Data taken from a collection
********

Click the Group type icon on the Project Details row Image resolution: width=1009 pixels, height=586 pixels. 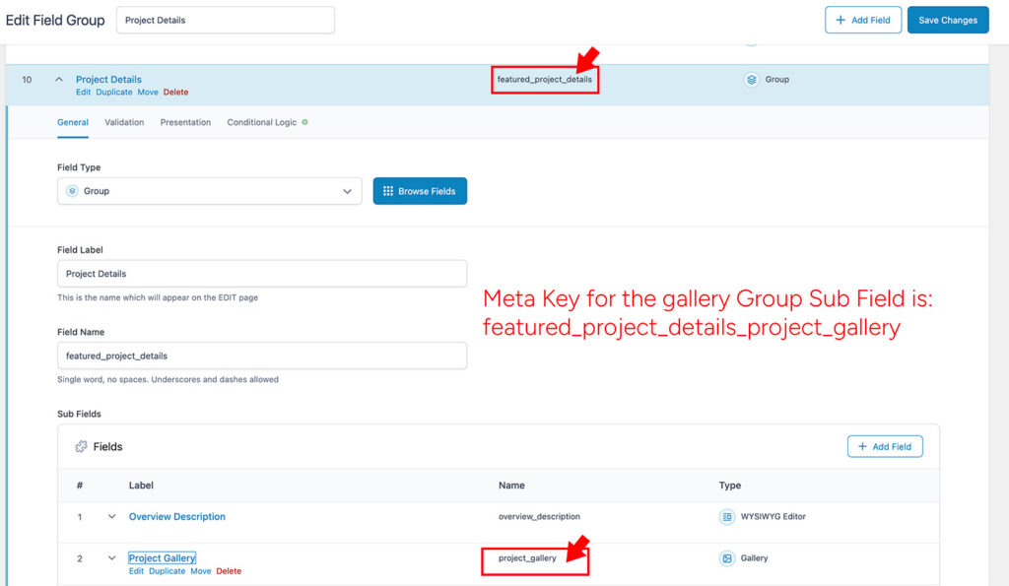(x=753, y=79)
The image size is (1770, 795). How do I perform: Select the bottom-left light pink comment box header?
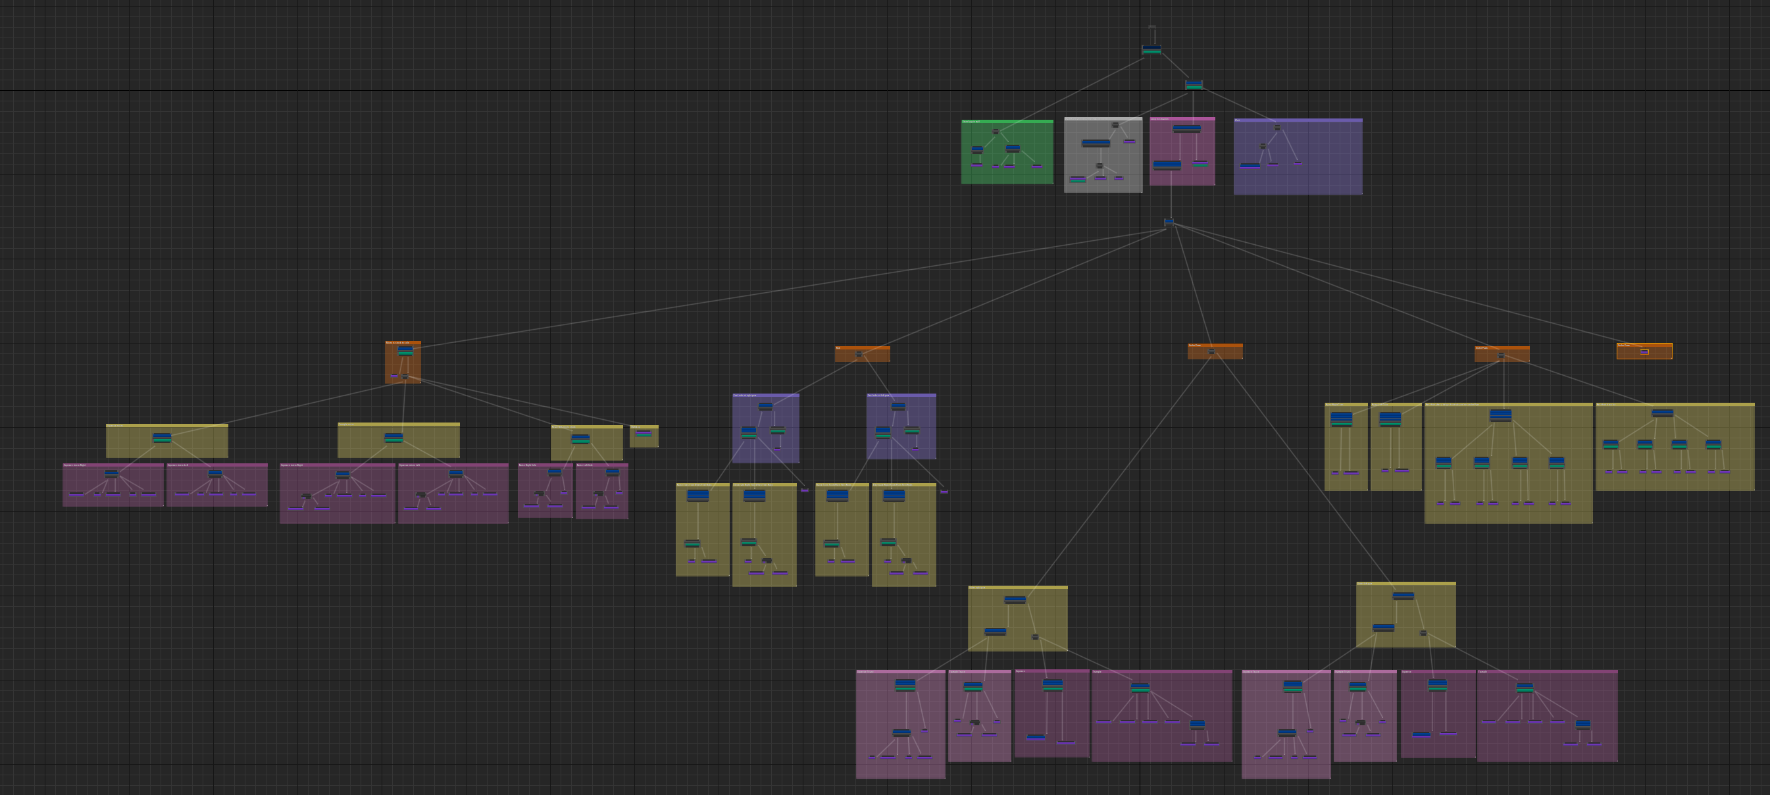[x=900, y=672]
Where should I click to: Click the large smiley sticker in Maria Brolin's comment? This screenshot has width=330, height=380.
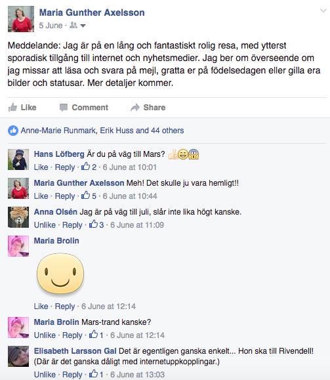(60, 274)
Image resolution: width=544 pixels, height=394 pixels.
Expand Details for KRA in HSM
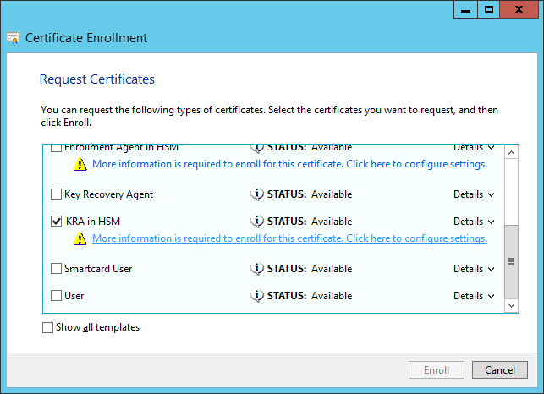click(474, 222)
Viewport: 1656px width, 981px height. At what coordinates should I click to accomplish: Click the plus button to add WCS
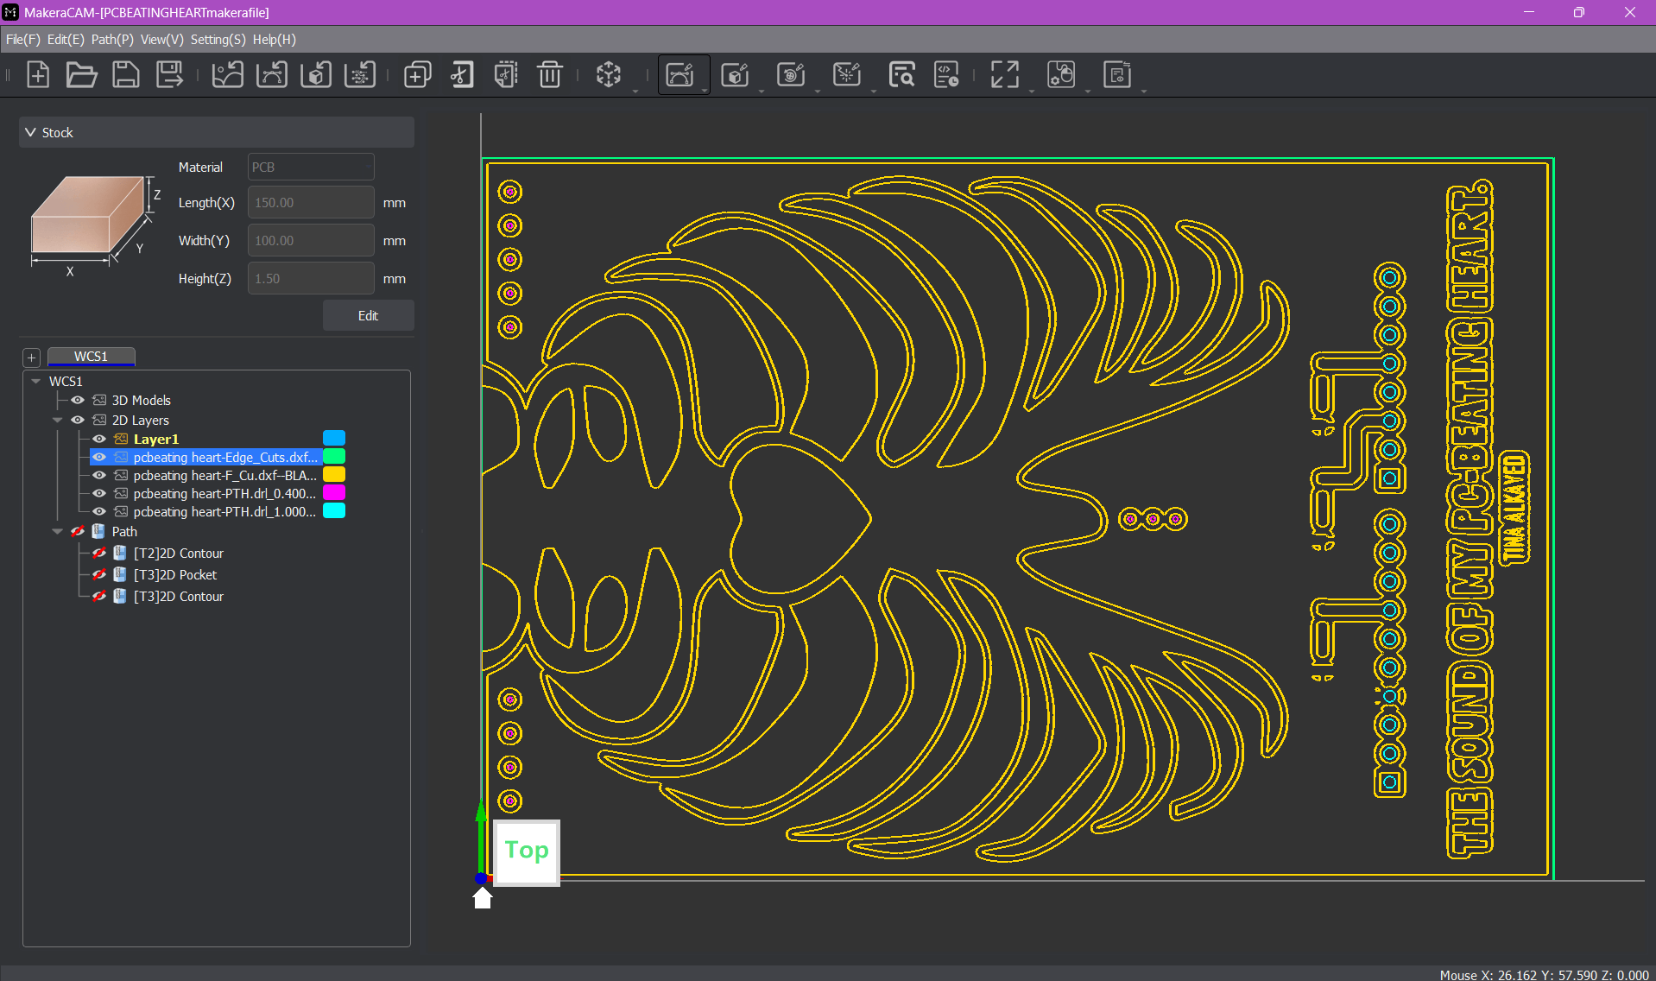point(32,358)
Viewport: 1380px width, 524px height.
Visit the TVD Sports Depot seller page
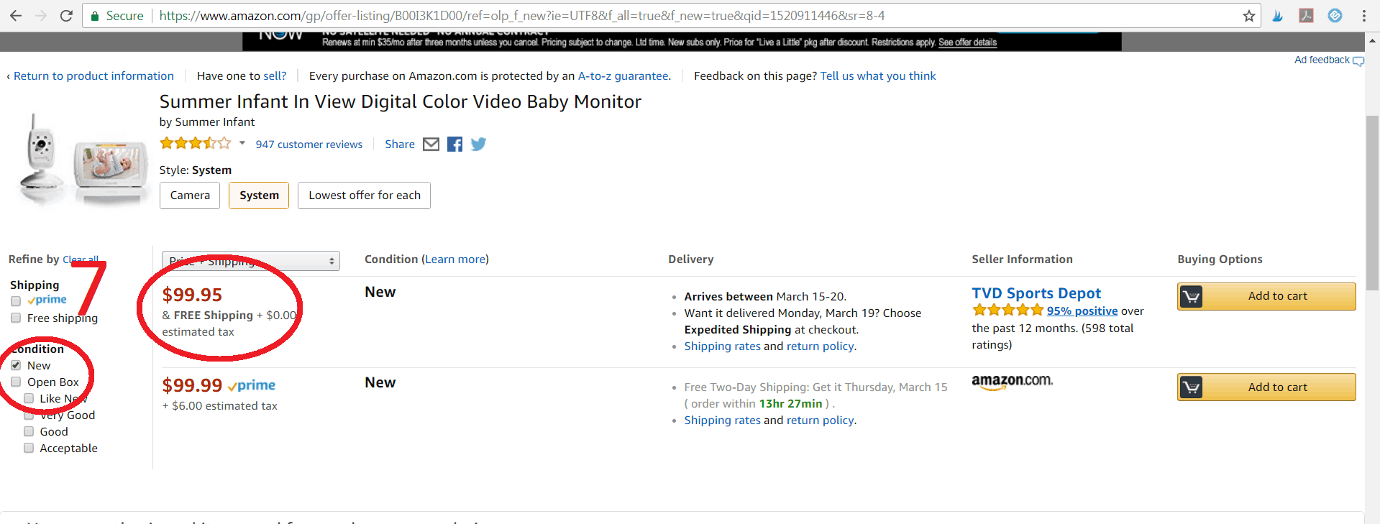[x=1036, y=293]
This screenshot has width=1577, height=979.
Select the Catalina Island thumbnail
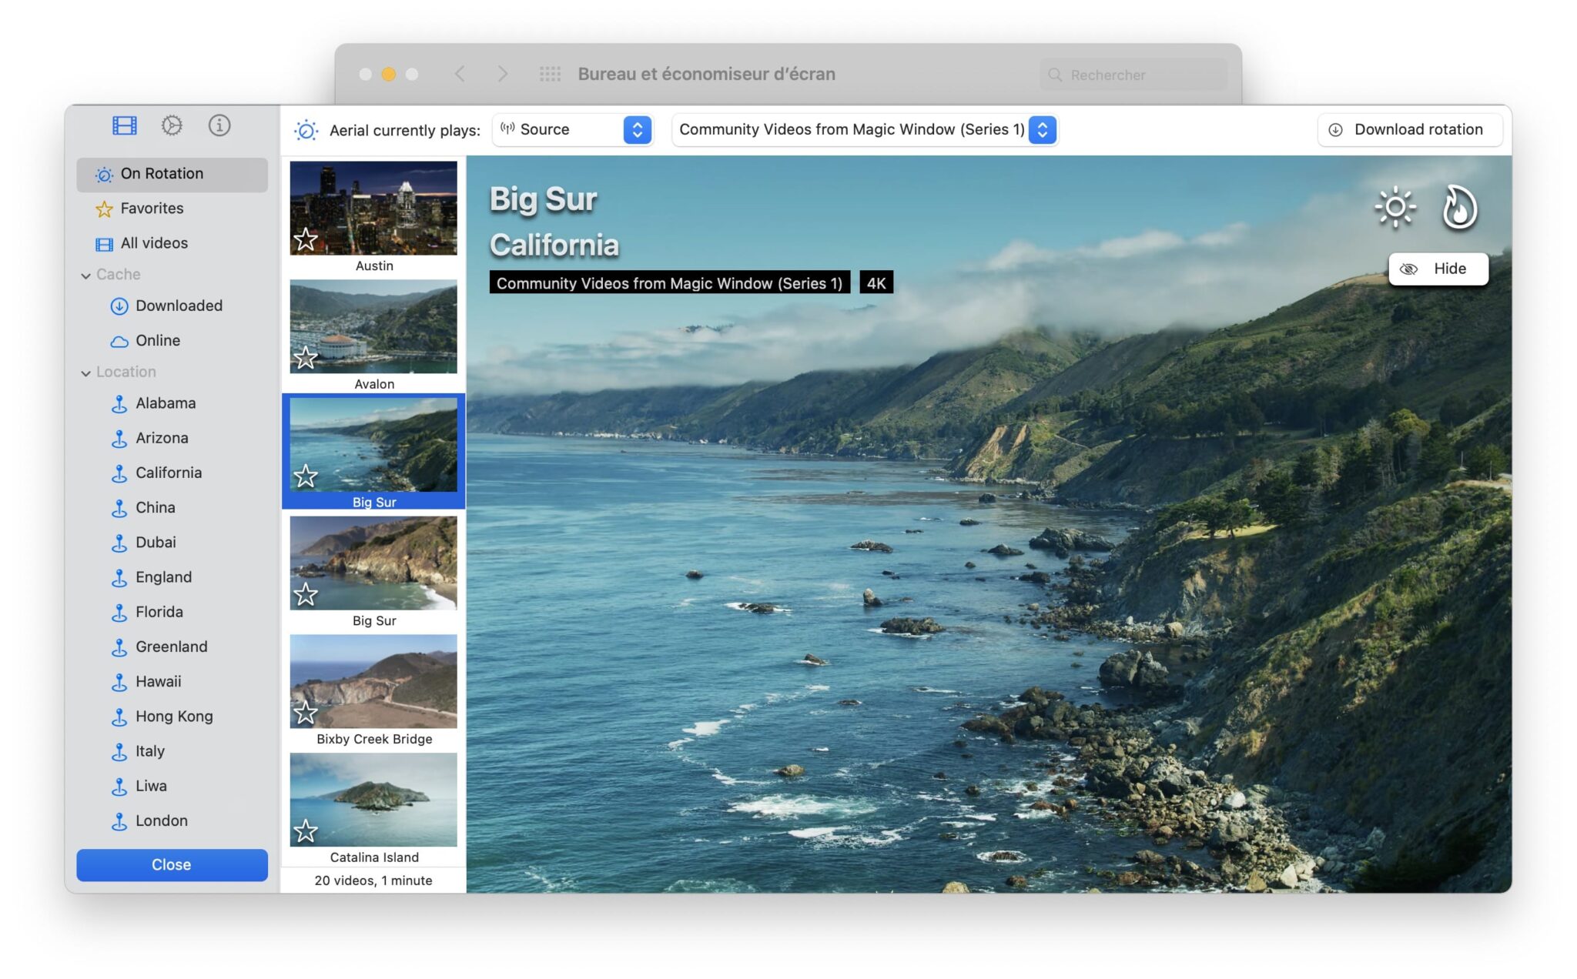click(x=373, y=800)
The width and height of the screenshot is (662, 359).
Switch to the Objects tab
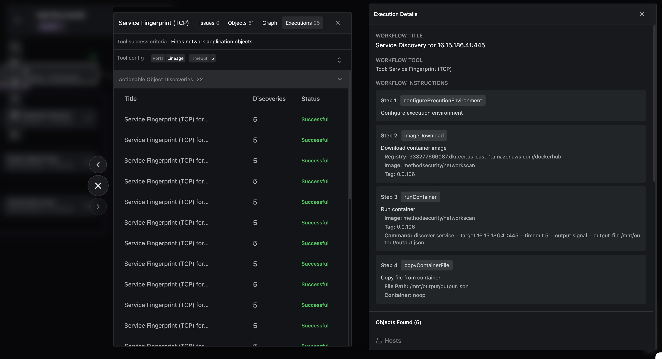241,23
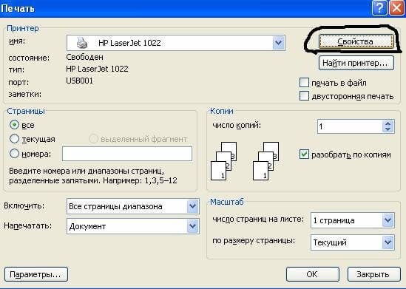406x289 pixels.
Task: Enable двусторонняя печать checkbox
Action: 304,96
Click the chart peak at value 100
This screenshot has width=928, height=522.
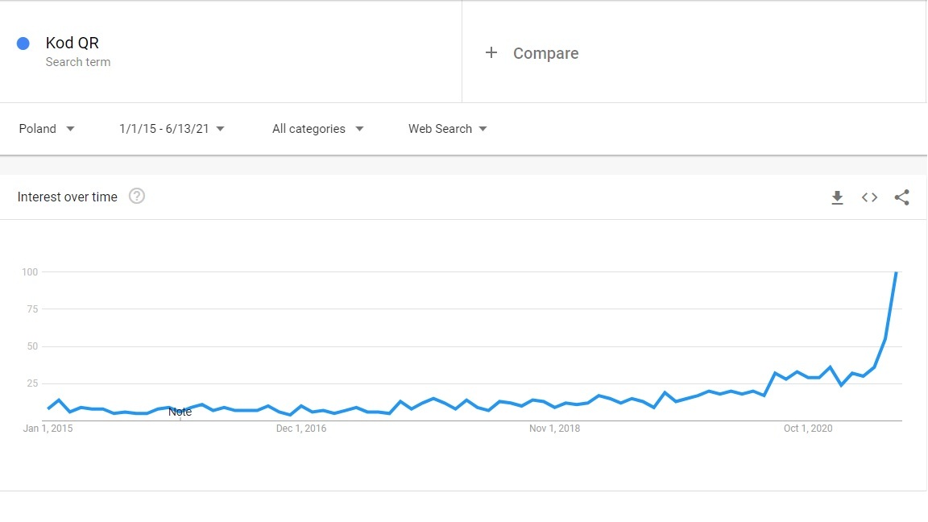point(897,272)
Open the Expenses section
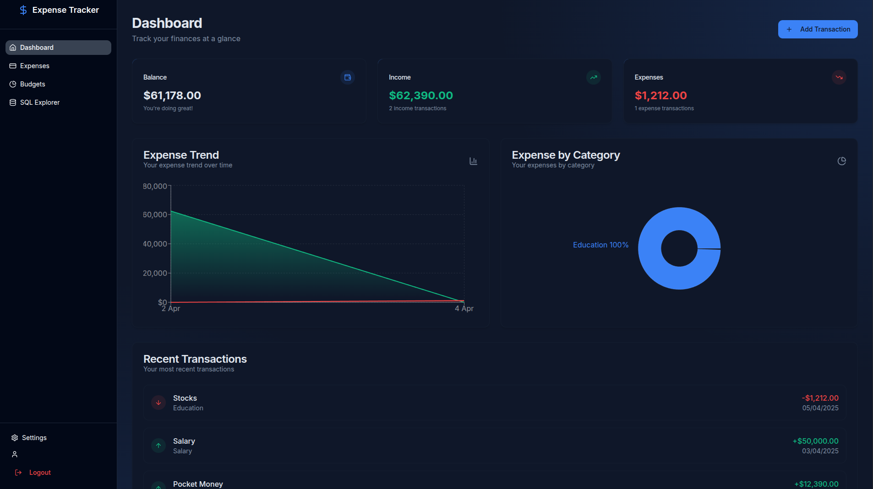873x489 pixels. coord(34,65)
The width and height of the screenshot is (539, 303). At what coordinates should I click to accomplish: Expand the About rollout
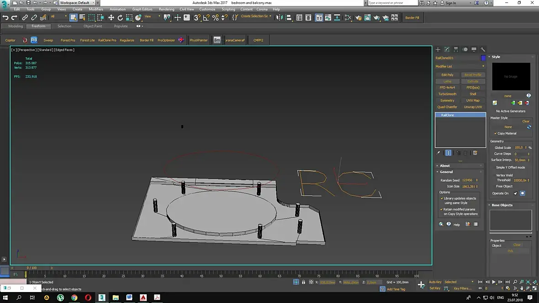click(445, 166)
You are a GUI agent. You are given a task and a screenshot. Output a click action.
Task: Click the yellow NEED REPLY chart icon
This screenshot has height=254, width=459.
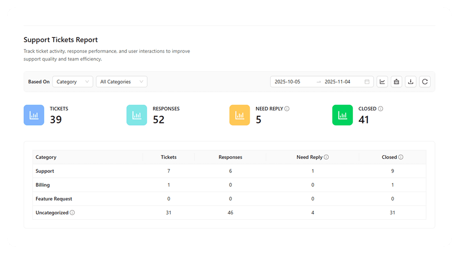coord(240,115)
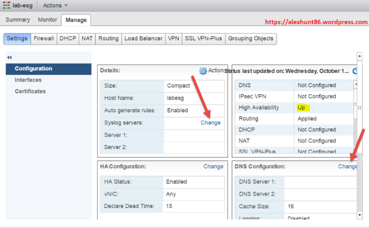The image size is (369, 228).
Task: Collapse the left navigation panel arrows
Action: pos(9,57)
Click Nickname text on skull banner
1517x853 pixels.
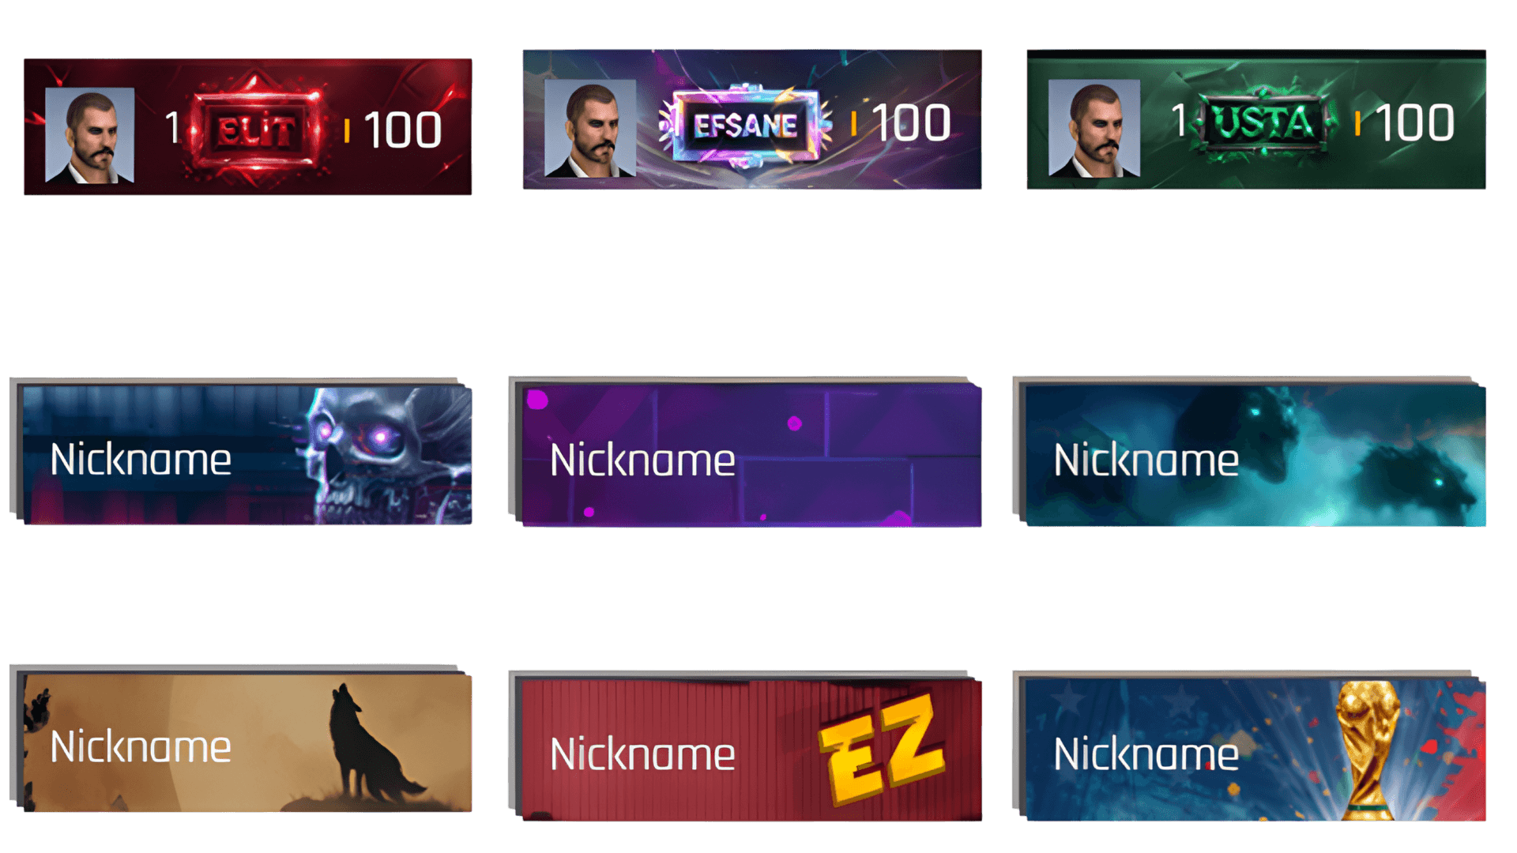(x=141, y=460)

********

Stated exercise
Rename "screenshot" to "capture" wherever it occurs in the material, from the line containing "The image size is (1770, 795)." through the end of the material, and leave every other word unchanged. Write out only those lines, and leave the pictures out.

Solution to this problem
The image size is (1770, 795). How do I perform: Select the bottom-left light pink comment box header?
[x=900, y=672]
Where should I click to: Click the large smiley sticker in Maria Brolin's comment? This capture has width=330, height=380.
(60, 274)
Image resolution: width=544 pixels, height=394 pixels.
Expand Details for KRA in HSM
click(474, 222)
Viewport: 1656px width, 981px height. At what coordinates should I click to accomplish: Click the plus button to add WCS
point(32,358)
Viewport: 1380px width, 524px height.
Visit the TVD Sports Depot seller page
[x=1036, y=293]
This capture has width=1577, height=979.
Select the Catalina Island thumbnail
click(x=373, y=800)
The width and height of the capture is (662, 359).
Switch to the Objects tab
241,23
406x289 pixels.
Task: Enable двусторонняя печать checkbox
Action: 304,96
Click the chart peak at value 100
This capture has width=928, height=522.
point(897,272)
Open the Expenses section
873x489 pixels. coord(34,65)
The width and height of the capture is (539, 303). At what coordinates should I click to accomplish: Expand the About rollout
click(445, 166)
You are a GUI agent. You are given a task and a capture. Output a click action.
Task: Click the yellow NEED REPLY chart icon
This capture has height=254, width=459.
coord(240,115)
The image size is (369, 228).
Task: Collapse the left navigation panel arrows
Action: pos(9,57)
Click Nickname text on skull banner
1517x853 pixels.
(x=141, y=460)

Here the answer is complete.